In deze zaak heeft eiser, een natuurlijk persoon, een verzoek ingediend op basis van de Wet openbaarheid van bestuur (Wob) bij het College van Burgemeester en Wethouders van de gemeente Venray. Eiser verzocht om documenten met betrekking tot grensoverschrijdend onderzoek naar vermogen in het buitenland en andere gerelateerde onderwerpen. Verweerder heeft echter gesteld dat het verzoek niet ontvankelijk was, omdat het niet op de juiste wijze was ingediend. Eiser heeft betoogd dat hij het verzoek wel degelijk had ingediend en dat verweerder opzettelijk een valse verklaring had afgelegd door te ontkennen het verzoek te hebben ontvangen.
De rechtbank heeft de zaak beoordeeld en geconcludeerd dat er sprake was van misbruik van recht. Eiser en zijn gemachtigde, beiden advocaten, hebben het Wob-verzoek bij 403 gemeenten ingediend, wat de rechtbank als een indicatie van misbruik beschouwde. De rechtbank oordeelde dat de bevoegdheid om Wob-verzoeken in te dienen niet kon worden ingeroepen, omdat deze kennelijk was aangewend om procedures te genereren en geld te incasseren, in plaats van om de gevraagde informatie te verkrijgen.
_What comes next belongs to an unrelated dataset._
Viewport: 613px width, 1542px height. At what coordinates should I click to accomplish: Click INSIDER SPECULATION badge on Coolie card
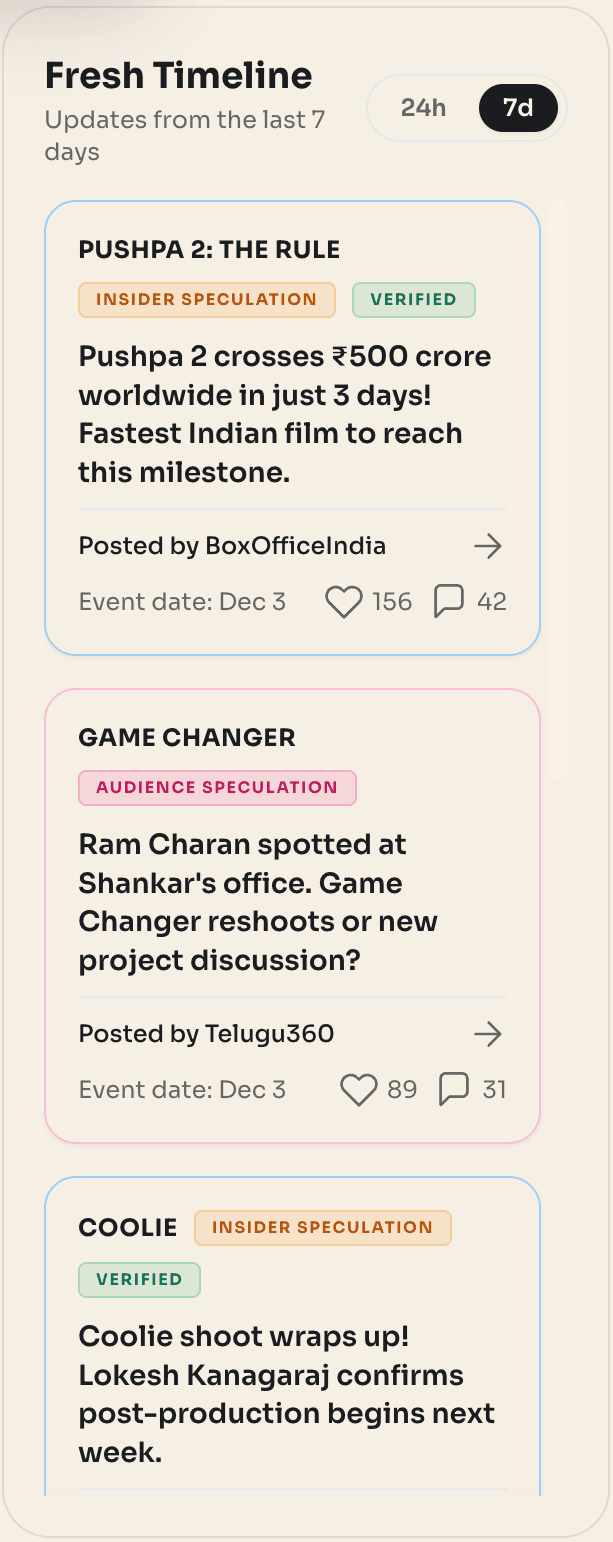322,1227
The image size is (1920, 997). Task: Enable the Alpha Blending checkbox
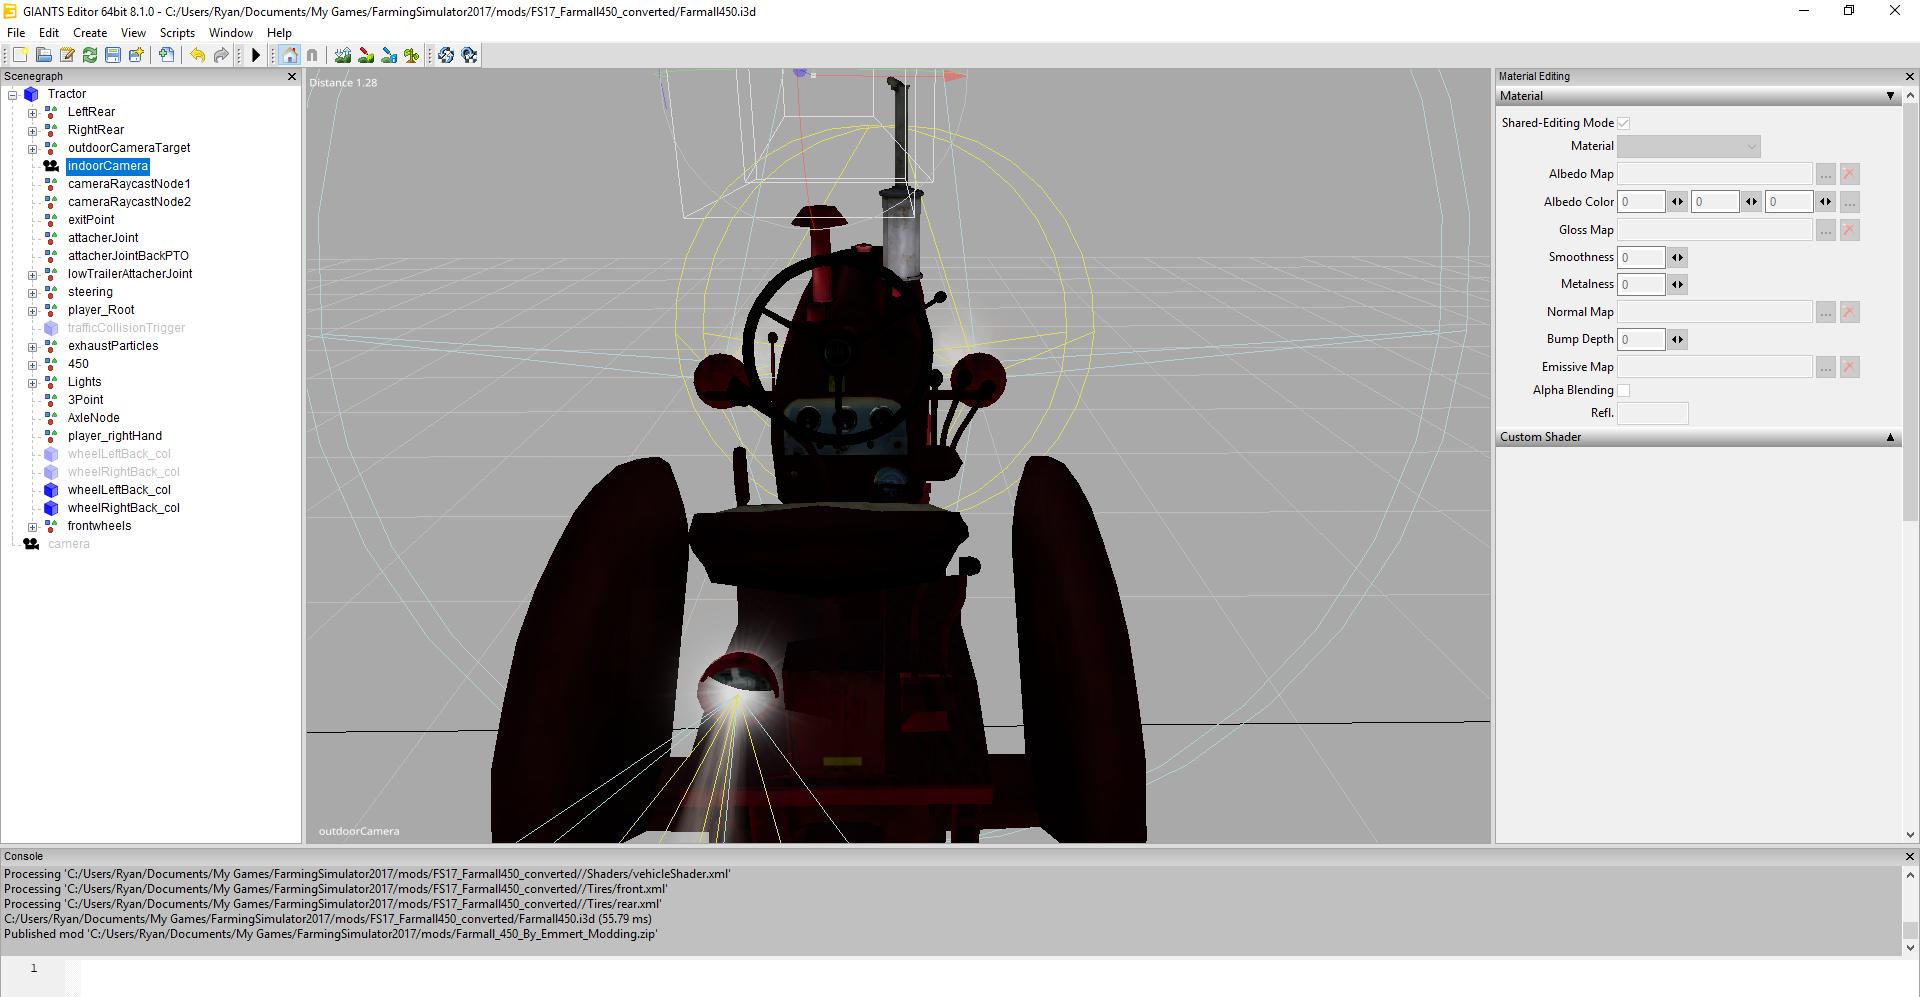1623,390
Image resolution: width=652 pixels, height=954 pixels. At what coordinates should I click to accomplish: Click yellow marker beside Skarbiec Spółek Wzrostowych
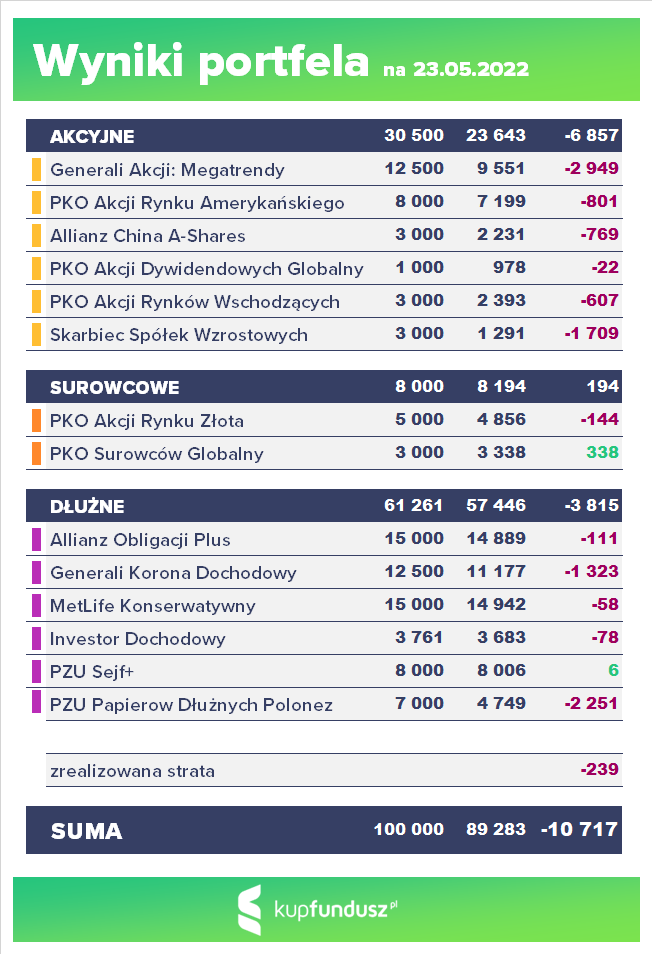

De rechtbank heeft het beroep van eiser niet-ontvankelijk verklaard en eiser veroordeeld in de proceskosten van verweerder tot een bedrag van € 992,=, omdat er sprake was van kennelijk onredelijk gebruik van procesrecht. De uitspraak is gedaan door mr. A.W.P. Letschert op 9 maart 2017, en de beslissing is openbaar uitgesproken. Eiser kan binnen zes weken na verzending van de uitspraak hoger beroep instellen bij de Afdeling bestuursrechtspraak van de Raad van State.